Shares of One97 Communications Ltd, which owns the Paytm brand, fell by another 10 per cent to hit its lower circuit limit, as investors continued to dump the stock following the RBI's crackdown.
The stock tanked 10 per cent to Rs 438.35 -- its lowest trading permissible limit for the day -- on the BSE. It plummeted 9.99 per cent to hit its lower circuit limit of Rs 438.50 on the NSE. In three days, the stock has tumbled over 42 per cent, wiping out Rs 20,471.25 crore, from its market valuation.
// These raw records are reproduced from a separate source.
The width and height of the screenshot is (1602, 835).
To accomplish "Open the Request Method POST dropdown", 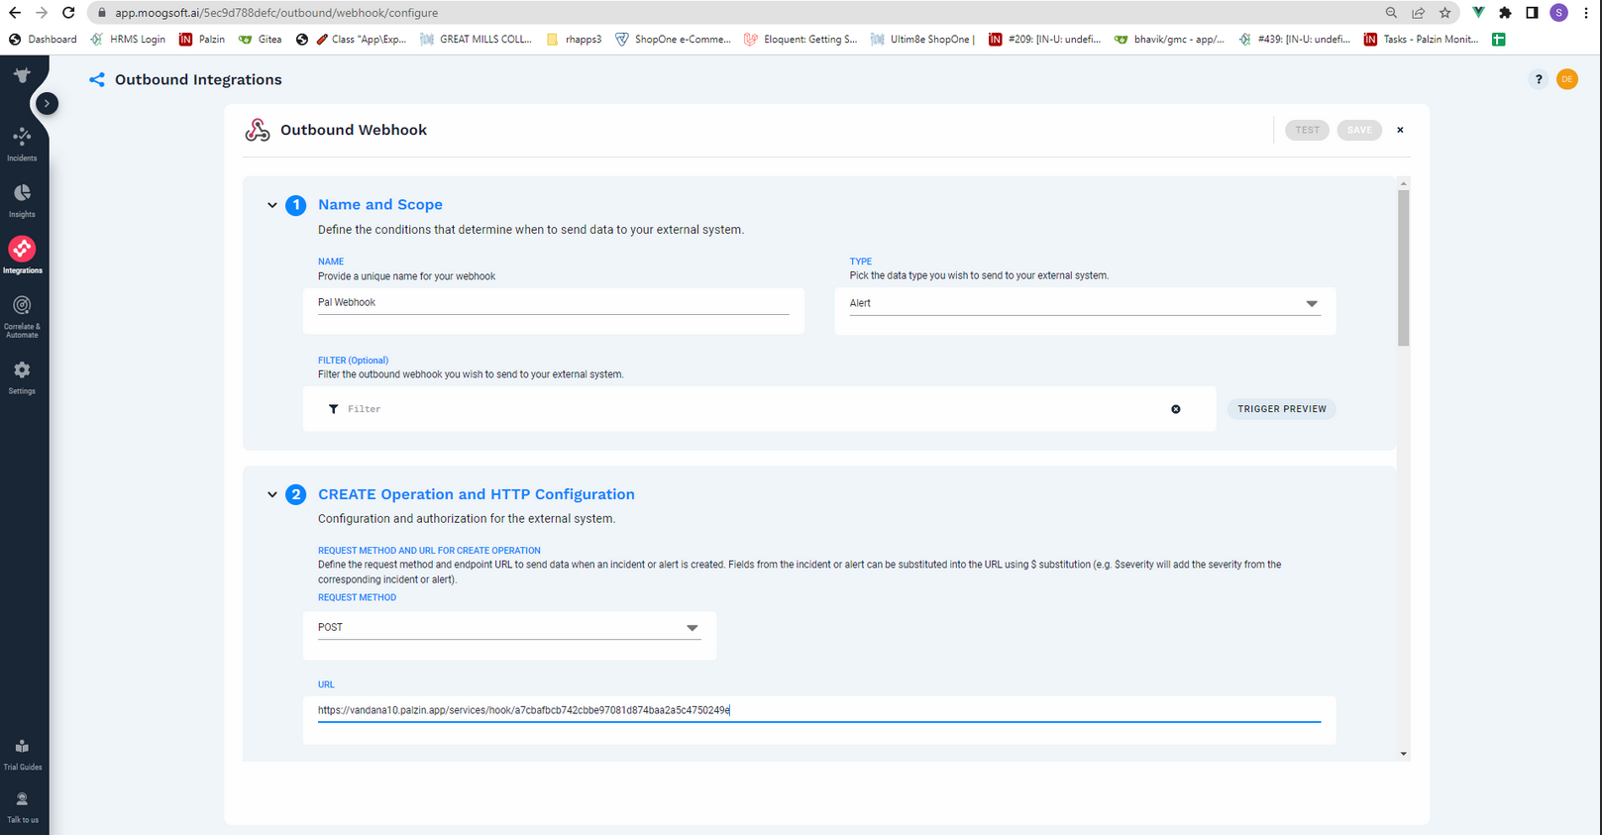I will (x=509, y=628).
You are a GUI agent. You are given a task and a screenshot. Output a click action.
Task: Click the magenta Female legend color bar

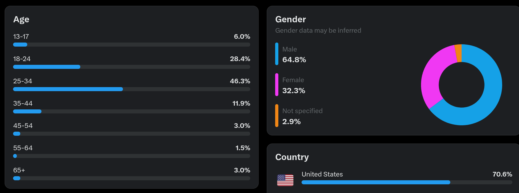point(277,84)
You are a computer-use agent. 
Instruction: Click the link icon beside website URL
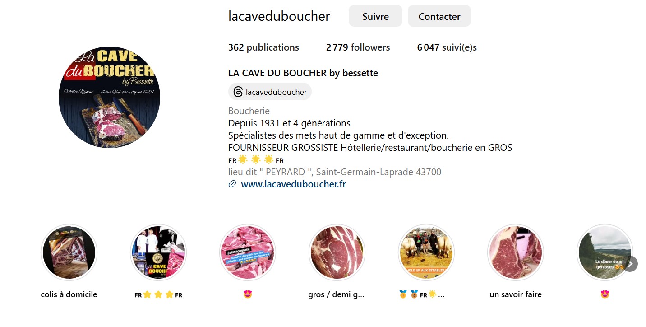[x=232, y=184]
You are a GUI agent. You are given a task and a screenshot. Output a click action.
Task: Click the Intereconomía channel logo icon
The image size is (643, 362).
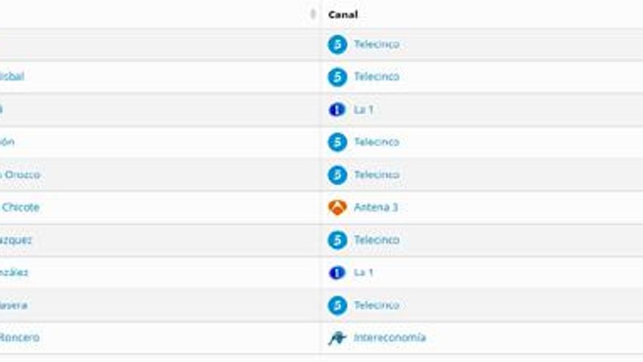point(337,338)
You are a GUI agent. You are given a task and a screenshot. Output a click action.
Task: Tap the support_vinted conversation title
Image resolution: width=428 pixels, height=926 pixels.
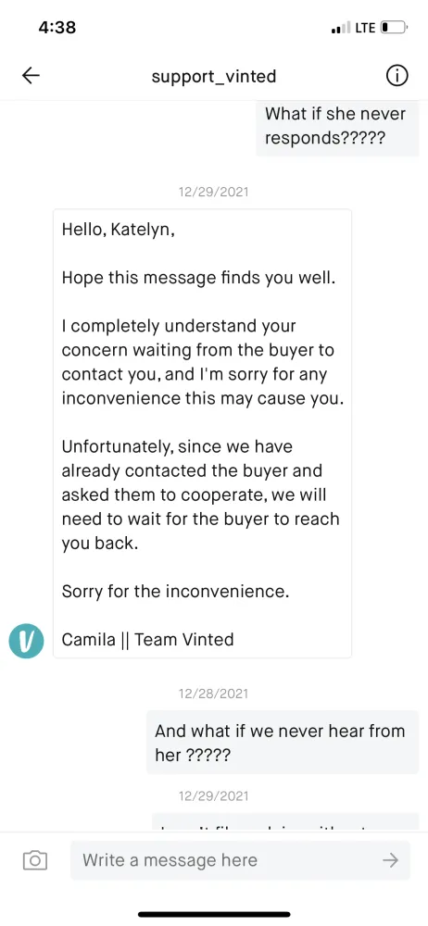coord(214,76)

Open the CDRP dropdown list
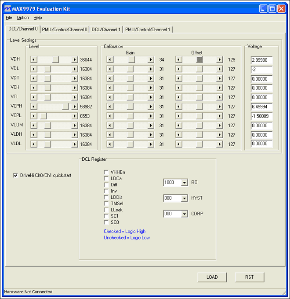184,214
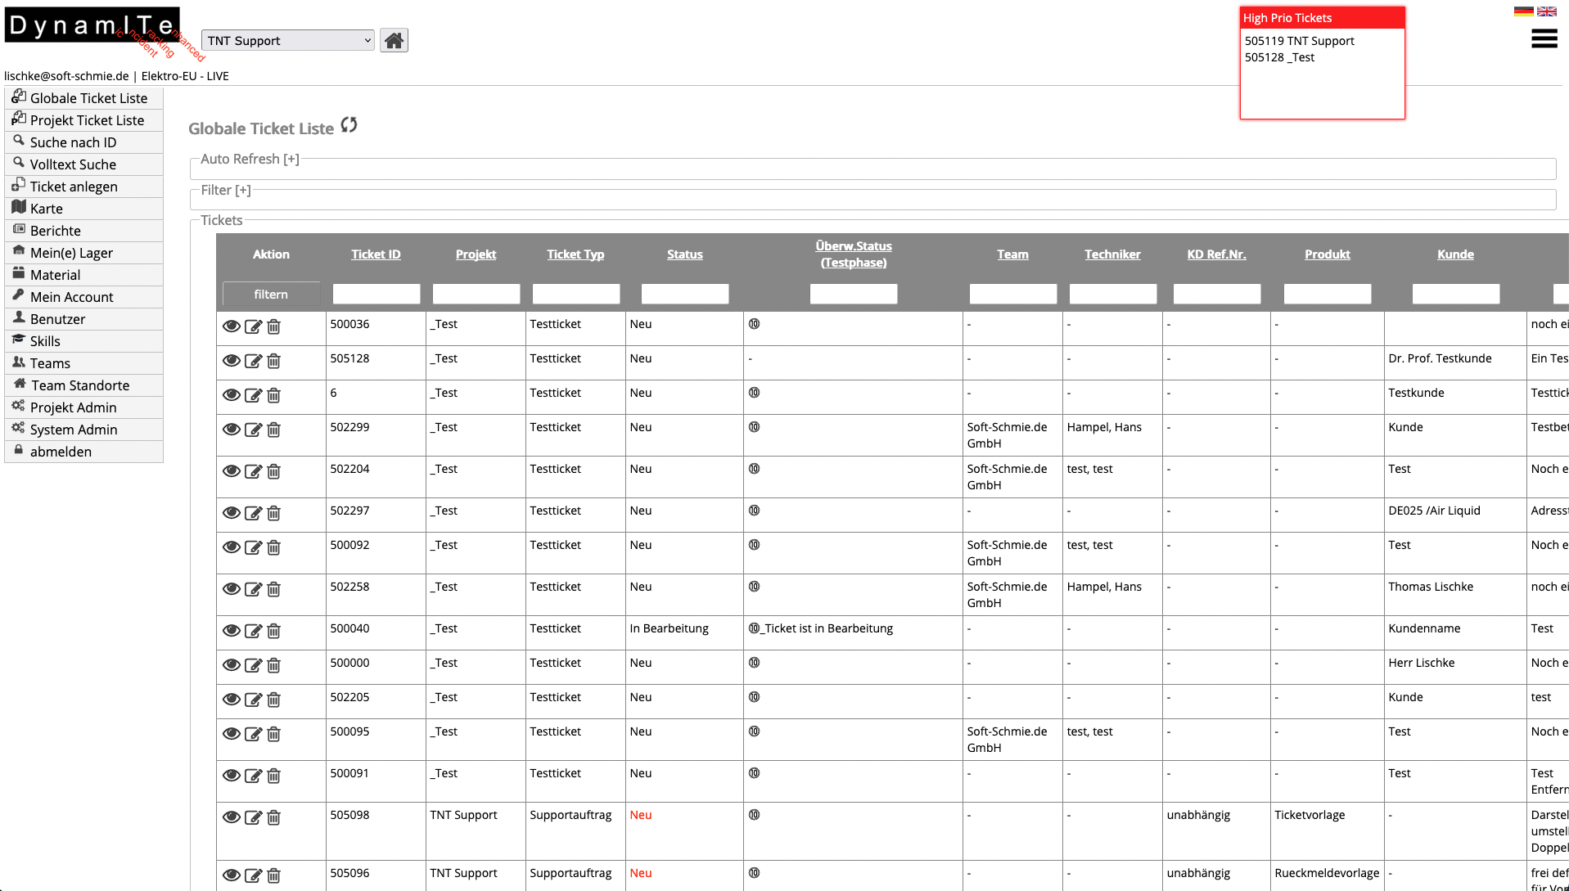The width and height of the screenshot is (1569, 891).
Task: Click the Ticket ID filter input
Action: click(x=376, y=295)
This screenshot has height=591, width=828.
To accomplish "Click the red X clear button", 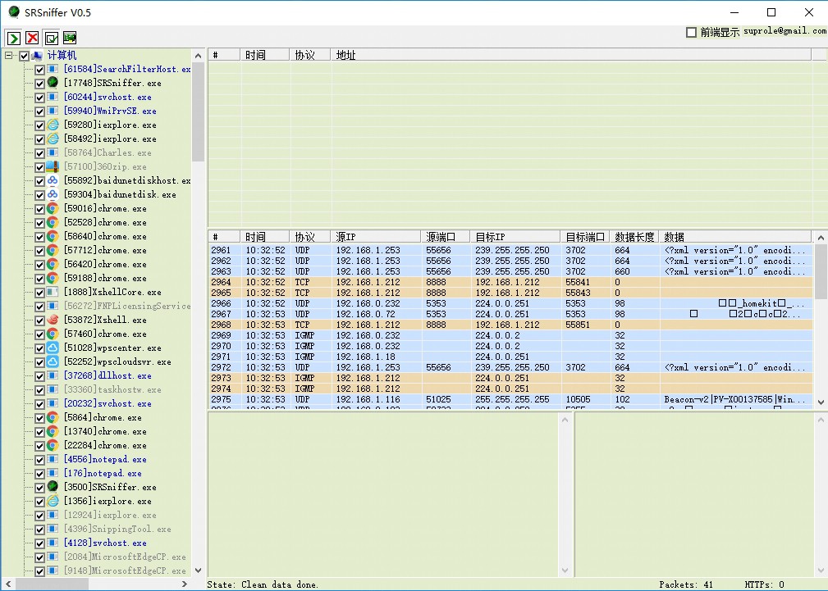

The regulator last week ordered Paytm Payments Bank Ltd, a restricted bank that can take deposits but cannot lend, to not take any further deposits conduct credit transactions, or carry out top-ups on any customer's accounts, prepaid instruments, wallets, cards for paying road tolls after February 29.
Paytm Payments Bank Limited (PPBL) is an associate of One97 Communications Limited (OCL).
One97 Communications holds 49 per cent of the paid-up share capital (directly and through its subsidiary) of PPBL. Vijay Shekhar Sharma has a 51 per cent stake in the bank.
While users have the option to switch to other wallets, and FASTag services etc being provided by other vendors, Paytm management has said that PPBL is in discussion with RBI to comply with their direction for continuing the business. Paytm sees an impact of Rs 300-500 crore on its annual operational profit.